🦎 IGGY CLOSING BRIEF, 1 JULY 2026

🌆 First session of H2 2026. REITs told the clearest story.

The STI closed around 5,208, flat and unchanged from yesterday’s H1 finish. On the surface, stable. Underneath, rotation. Tech and energy provided mild support, while REITs broadly softened. CapLand IntCom T, CapLand Ascendas REIT, Mapletree Logistics Trust, MPACT, Keppel REIT, and KIT all ended lower or flat. Seven REIT/infrastructure names sat in the top twenty actives, mostly red. That lines up with Maybank trimming its STI target to 5,500 (from 5,600) on a 2% EPS downgrade driven by higher energy costs.

THREE MOVERS

Z74 SingTel, S$4.440 (+0.68%)

Strongest among my names, with >29m volume. Now trading ex-dividend. What matters is post-ex behaviour: holding up suggests underlying demand beyond yield capture. Ordinary yield sits just above 4%. Still below my hurdle and I remain cautious on income durability despite constructive price action.

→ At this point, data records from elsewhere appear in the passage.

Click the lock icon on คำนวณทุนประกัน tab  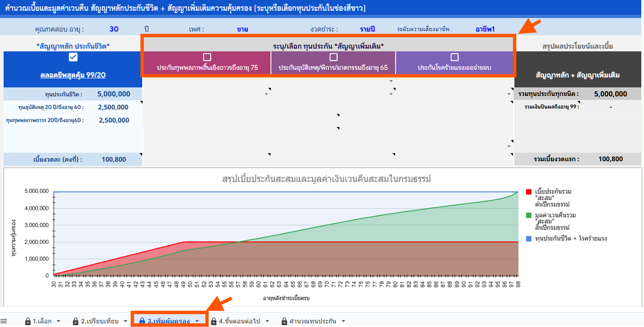point(284,321)
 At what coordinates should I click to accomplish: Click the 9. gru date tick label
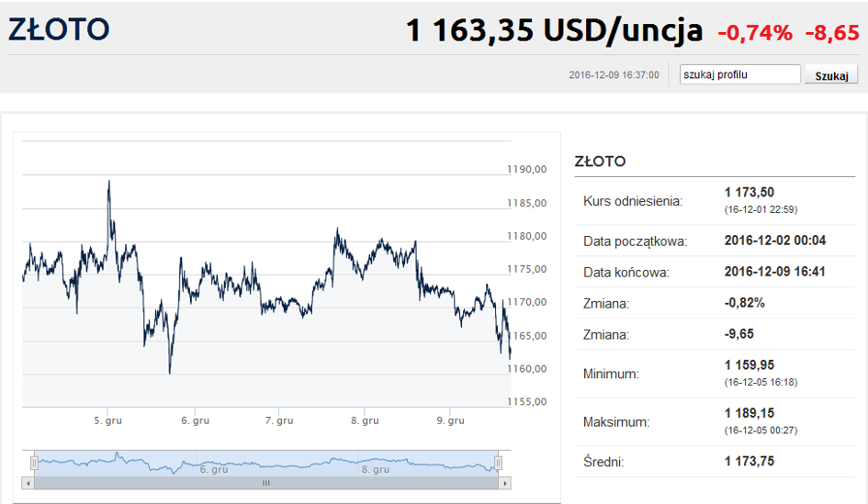coord(450,420)
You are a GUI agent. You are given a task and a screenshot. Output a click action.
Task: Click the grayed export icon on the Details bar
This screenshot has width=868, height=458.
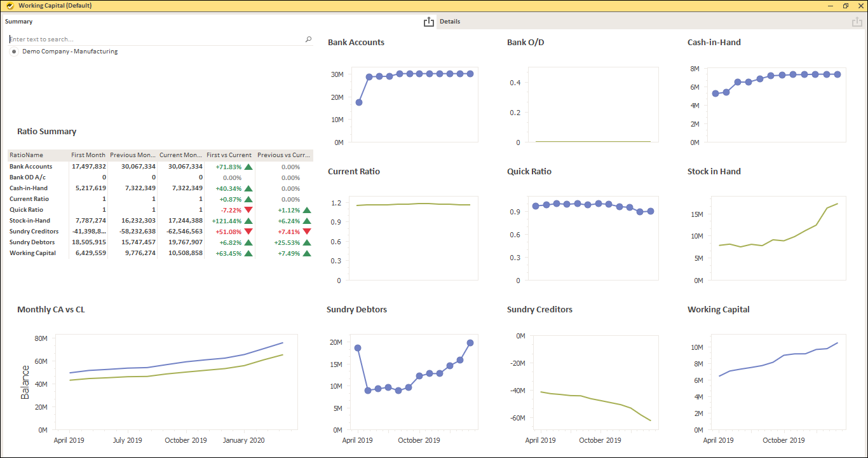(857, 21)
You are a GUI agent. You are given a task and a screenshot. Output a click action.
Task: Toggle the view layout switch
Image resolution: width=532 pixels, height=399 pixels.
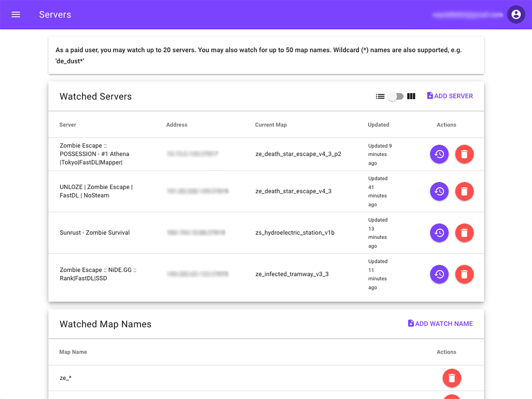point(395,96)
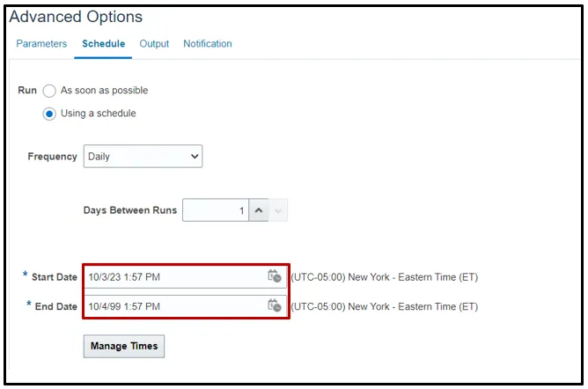Screen dimensions: 588x389
Task: Expand the Frequency dropdown
Action: 143,157
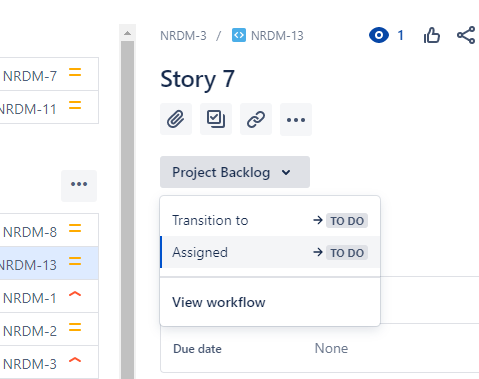This screenshot has height=379, width=479.
Task: Choose the Assigned transition option
Action: (x=270, y=252)
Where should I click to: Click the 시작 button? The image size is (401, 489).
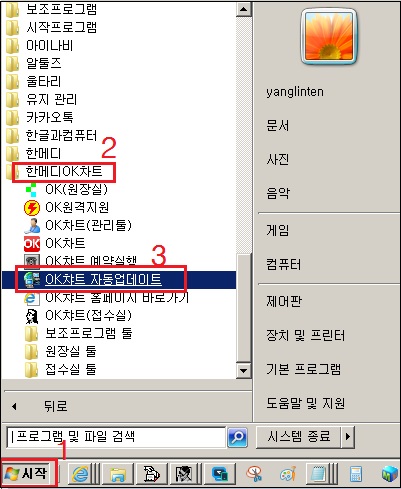pyautogui.click(x=29, y=474)
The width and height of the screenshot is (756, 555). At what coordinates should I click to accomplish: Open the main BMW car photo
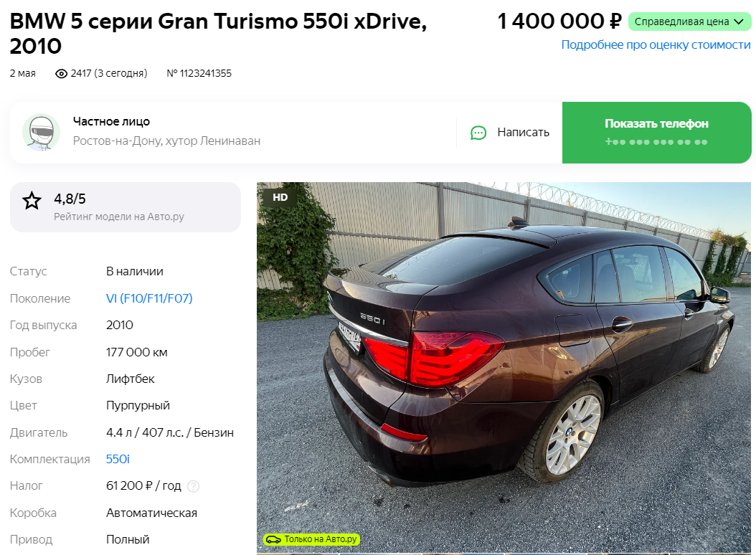504,367
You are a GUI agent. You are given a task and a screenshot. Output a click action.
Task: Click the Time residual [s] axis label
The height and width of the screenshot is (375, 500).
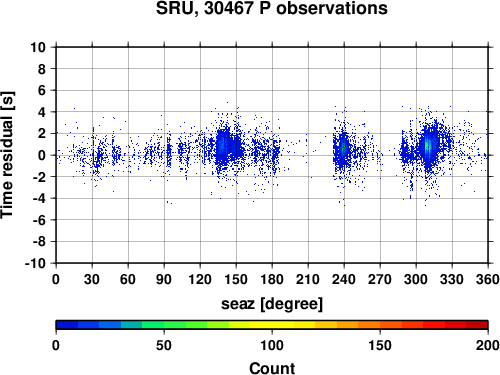(x=7, y=155)
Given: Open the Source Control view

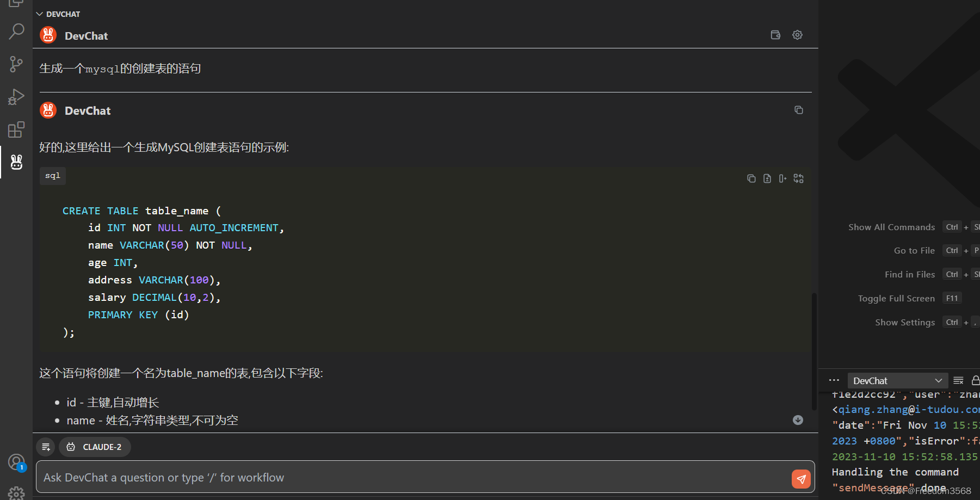Looking at the screenshot, I should (16, 64).
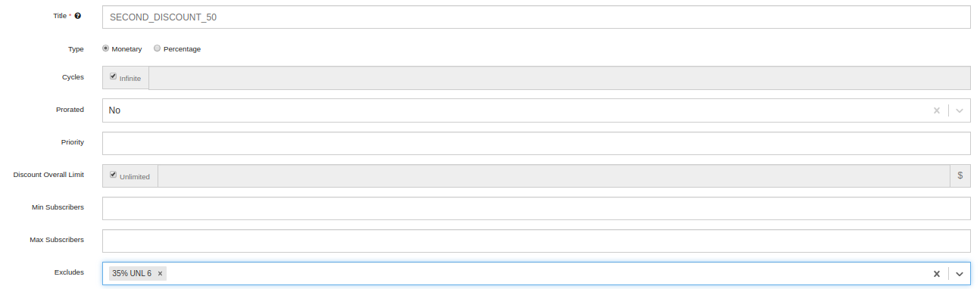The image size is (980, 289).
Task: Focus the Priority input field
Action: coord(536,143)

C38U CapLand IntCom T, S$2.360 (-0.42%)

Second most active (~27m units). Price move is mild, but the yield profile is more nuanced than it looks. Two balance sheet metrics remain outside my retirement-grade thresholds. Full forensic breakdown is already up.

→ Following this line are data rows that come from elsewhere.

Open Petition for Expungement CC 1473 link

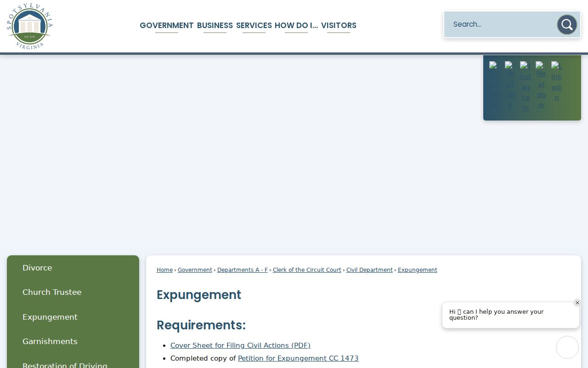click(298, 358)
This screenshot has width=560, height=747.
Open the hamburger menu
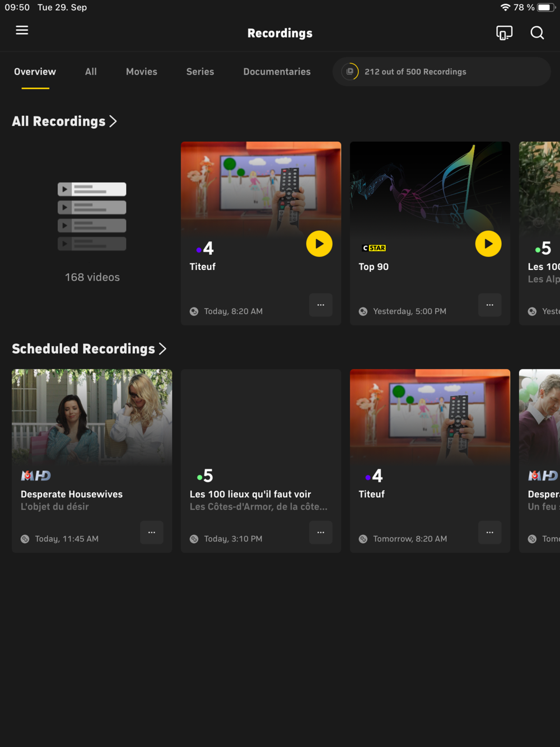tap(22, 30)
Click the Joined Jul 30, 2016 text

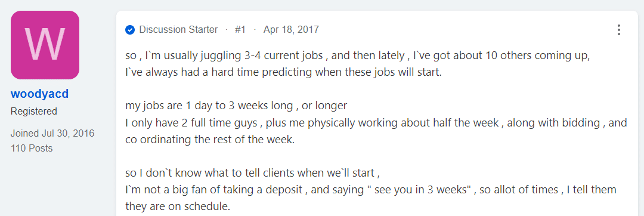pos(52,134)
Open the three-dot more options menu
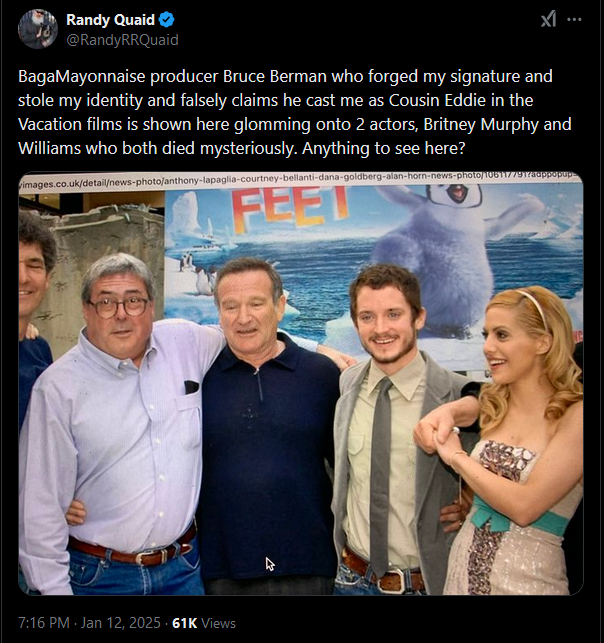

A17U CapLand Ascendas REIT, S$2.460 (-1.20%)

Third most active. A sharper decline on decent volume. Focus remains on overseas occupancy and balance sheet readings. One session does not define trend, but day-one H2 weakness is worth noting.

MACRO READ

REIT softness coincides with Maybank’s downgrade. Energy costs flow through indirectly via utilities and operating expenses, including data centres. Not immediate, but relevant. At index highs with limited yield spread, even small EPS downgrades matter.

END OF DAY

Flat index, soft REITs, first target cut of H2. Not alarming alone, but together they argue for discipline. This is not the phase to stretch for yield with high gearing or weak occupancy. The next key catalysts are REIT earnings, starting late July (CICT, Mapletree names).